*TEXTE FOURNI*:
#####

Reportage près de Laon dans les Hauts-de-France.
Comment réduire notre dépendance au gaz russe tout en diminuant notre empreinte carbone ? La France s'est fixée l'objectif de 10% de gaz renouvelable d'ici huit ans. Pour les agriculteurs, cela permet de diversifier leurs revenus et, à leurs yeux, de participer à la transition écologique. Mais quid des conséquences environnementales ? Quelles peuvent être les inconvénients d'une telle production à grande échelle ? Mariam El Kurdi s'est rendu près de Laon dans les Hauts-de-France.
Nous marchons dans un vaste champ vert de céréales à Vivaize dans l'Asine, avec Laurent de Bishop. L'agriculteur de 54 ans constate, heureux, que son seigle pousse bien. "En l'espace de 15 jours, il va doubler de volume et on va se retrouver avec une grosse masse végétale. C'est ce qu'on cherche, pour produire le maximum de gaz", explique-t-il.
 
Du seigle et des déchets végétaux pour la méthanisation
Et il insiste, ce seigle ne remplace pas une production alimentaire. Une fois récolté, il sèmera des cultures de maïs et de blé. De l'autre côté de la grille d'entrée du champ, un tout autre décor. A bord d'un tractopelle, un salarié ramasse les déchets agricoles entassés au sol, pour les déverser dans une caste bassine collée au méthaniseur, en forme de dôme blanc.
Henri Lecomte, 31 ans, est ingénieur agronome de formation. Il reprend l'exploitation familiale de céréales et de légumes de son père. Il s'est associé à Laurent de Bishop sur ce projet de méthanisation. "Pour produire du gaz, on doit introduire de la matière organique d'origine végétale : des poussières végétales, des pommes de terre et des ornions déclassés", énumère-t-il.
 
Un gaz vert et de l'engrais gratuit et naturel
Ces produits vont macérer dans le méthaniseur à 40 degrés pendant 100 jours. Il en sort, une fois épuré, du biométhane, du gaz vert et du digestat, autrement dit un engrais naturel, gratuit et très utile aux agriculteurs : "C'est un des gains majeurs qu'on peut comptabiliser aujourd'hui. Dans un marché ou les engrais valent de plus en plus cher, c'est plusieurs dizaines de milliers d'euros d'économies sur nos exploitations", poursuit Henri Lecomte.
Autre intérêt économique : le gaz vendu au réseau GRDF. Le méthaniseur peut produire 20.000 mégawattheures par an, l'équivalent de 2.000 foyers. "Nous sommes aux alentours d'une centaine d'euros le MWh. L'avantage pour nous, c'est qu'on a une stabilité sur 15 ans, avec un contrat garanti par l'Etat pour limiter notre sensibilité à la volatilité des marchés mondiaux de matières premières", explique-t-il encore.
 
Des méthaniseurs en expansion
Objectif : amortir l'investissement d'ici dix ans, et dégager un chiffre d'affaires annuel d'1,6 million d'euros. Trois méthaniseurs fonctionnent aujourd'hui dans l'agglomération de Laon, il devrait y en avoir une dizaine d'ici cinq ans. Mais ils n'ont pas toujours bonne image auprès des habitants.

#####

*ENREGISTREMENTS*:
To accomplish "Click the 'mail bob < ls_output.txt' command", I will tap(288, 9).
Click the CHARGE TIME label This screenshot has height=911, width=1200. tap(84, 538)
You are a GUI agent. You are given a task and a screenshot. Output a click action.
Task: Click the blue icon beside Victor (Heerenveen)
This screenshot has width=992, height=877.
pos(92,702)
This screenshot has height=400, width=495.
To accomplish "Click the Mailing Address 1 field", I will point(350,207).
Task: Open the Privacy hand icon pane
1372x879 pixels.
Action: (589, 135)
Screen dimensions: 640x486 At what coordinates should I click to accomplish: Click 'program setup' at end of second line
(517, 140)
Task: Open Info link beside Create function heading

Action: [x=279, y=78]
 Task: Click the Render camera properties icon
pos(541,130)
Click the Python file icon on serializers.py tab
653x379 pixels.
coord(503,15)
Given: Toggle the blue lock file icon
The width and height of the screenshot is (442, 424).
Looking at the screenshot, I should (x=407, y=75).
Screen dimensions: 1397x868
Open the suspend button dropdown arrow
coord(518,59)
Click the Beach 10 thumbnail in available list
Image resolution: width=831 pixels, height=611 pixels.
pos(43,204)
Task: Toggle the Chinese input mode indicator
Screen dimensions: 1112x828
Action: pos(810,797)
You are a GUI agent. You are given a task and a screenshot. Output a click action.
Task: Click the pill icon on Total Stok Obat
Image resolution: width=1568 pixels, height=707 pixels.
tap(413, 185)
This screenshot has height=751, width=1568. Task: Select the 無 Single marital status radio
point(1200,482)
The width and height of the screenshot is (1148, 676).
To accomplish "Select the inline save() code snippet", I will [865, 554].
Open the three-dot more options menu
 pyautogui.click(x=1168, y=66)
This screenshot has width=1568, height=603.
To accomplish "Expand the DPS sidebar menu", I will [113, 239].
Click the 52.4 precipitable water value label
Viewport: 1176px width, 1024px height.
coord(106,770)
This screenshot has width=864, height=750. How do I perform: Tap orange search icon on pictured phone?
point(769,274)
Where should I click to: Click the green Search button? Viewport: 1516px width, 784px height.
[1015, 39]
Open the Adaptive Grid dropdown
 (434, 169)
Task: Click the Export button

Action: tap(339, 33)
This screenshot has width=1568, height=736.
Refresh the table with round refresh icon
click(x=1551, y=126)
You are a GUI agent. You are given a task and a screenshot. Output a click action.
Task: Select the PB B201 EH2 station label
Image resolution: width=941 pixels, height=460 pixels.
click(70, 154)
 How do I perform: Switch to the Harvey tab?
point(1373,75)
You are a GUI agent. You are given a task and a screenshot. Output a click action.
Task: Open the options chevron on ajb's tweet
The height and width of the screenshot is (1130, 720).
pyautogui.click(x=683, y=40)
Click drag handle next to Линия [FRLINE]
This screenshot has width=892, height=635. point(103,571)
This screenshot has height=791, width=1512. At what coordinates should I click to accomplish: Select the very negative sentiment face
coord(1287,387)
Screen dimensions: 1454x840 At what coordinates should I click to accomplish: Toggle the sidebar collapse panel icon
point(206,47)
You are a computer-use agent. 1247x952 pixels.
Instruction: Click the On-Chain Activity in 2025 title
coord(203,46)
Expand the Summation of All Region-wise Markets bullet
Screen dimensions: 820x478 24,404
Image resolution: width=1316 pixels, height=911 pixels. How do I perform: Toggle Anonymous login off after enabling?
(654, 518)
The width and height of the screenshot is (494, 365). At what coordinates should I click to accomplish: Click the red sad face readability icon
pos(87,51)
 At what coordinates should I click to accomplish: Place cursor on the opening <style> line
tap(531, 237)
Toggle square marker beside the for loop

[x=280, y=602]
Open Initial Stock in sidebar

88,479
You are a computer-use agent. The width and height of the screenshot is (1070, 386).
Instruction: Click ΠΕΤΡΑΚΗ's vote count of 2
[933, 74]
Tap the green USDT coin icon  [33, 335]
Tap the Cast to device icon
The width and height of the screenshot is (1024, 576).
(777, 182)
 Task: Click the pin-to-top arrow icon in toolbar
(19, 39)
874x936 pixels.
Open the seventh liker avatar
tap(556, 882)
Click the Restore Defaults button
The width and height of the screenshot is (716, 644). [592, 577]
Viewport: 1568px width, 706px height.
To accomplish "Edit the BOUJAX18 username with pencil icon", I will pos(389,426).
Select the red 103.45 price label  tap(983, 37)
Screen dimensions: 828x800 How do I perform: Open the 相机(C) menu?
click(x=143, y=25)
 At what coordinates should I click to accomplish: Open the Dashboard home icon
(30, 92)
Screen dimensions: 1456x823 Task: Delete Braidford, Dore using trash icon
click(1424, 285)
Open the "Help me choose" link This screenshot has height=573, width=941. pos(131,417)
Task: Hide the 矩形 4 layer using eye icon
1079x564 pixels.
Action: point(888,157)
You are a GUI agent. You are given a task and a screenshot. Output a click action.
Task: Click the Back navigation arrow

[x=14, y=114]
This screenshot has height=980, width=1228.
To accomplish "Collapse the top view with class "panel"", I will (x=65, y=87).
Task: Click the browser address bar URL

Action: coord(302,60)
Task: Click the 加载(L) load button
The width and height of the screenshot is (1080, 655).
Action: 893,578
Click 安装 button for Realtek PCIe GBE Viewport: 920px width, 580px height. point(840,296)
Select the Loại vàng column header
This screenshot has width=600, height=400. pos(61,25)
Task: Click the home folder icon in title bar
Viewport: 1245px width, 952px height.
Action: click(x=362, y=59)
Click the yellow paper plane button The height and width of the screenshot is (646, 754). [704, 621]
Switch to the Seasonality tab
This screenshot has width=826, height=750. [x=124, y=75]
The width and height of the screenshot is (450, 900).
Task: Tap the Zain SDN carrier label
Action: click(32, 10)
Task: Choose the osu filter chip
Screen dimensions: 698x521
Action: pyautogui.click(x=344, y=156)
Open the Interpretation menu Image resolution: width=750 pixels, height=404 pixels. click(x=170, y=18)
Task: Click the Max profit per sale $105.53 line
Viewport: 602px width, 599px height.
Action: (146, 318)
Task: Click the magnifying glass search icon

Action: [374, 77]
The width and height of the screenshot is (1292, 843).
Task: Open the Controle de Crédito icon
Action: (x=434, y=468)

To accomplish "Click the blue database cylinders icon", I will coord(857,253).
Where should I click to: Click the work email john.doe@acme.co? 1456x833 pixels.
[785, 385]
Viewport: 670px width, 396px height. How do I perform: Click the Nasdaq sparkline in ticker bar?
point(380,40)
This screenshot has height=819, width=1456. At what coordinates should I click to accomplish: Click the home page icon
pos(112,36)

#####

*CONSIGNE*:
Prolongez le reportage sur la méthanisation au-delà de sa dernière phrase. Les enregistrements n'ont aucun lien avec le reportage sur la méthanisation.

*RÉSULTAT*:
Alexandre travaille à côté du plus gros méthaniseur de l'agglomération, près d'une zone commerciale et à 500 mètres d'un village. Un site industriel, géré par une entreprise de transports. "C'est pas très joli", s'exclame-t-il. "Ça sent très mauvais, même les carreaux de la voiture fermés, ça rentre dans la ventilation. Je me demande les odeurs qu'il va y avoir par la suite. Et pour la nature, est-ce qu'il y a des inconvénients ?"
 
Quel impact sur l'environnement ?
Des questions que posent aussi les associations de défense de l'environnement, face aux projets de méthanisation qui se multiplient. Nous nous rendons sur ce site avec le maire de Laon Eric Delhaye qui tient à rassurer : "Il faut faire très attention aux dérives possibles. La tentation, ça peut être d'avoir des projets agro-industriels dans des dimensions qui poseront de véritables problèmes d'acceptabilité. C'est plus simple de développer des méthaniseurs agricoles au milieu des champs. On doit être vraiment sur de l'aménagement du territoire."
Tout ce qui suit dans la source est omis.